# Records from a collection

__________

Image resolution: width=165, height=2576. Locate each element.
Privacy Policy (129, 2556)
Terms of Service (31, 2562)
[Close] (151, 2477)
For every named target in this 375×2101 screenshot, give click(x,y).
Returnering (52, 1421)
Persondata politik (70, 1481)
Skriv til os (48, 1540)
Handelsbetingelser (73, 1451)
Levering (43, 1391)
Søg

__________

Each record above should be output again exactly.

Image resolution: width=165, height=2576. Locate each element.
Privacy Policy (129, 2556)
Terms of Service (31, 2562)
[Close] (151, 2477)
For every named target in this 375×2101 screenshot, give click(x,y).
Returnering (52, 1421)
Persondata politik (70, 1481)
Skriv til os (48, 1540)
Handelsbetingelser (73, 1451)
Levering (43, 1391)
Søg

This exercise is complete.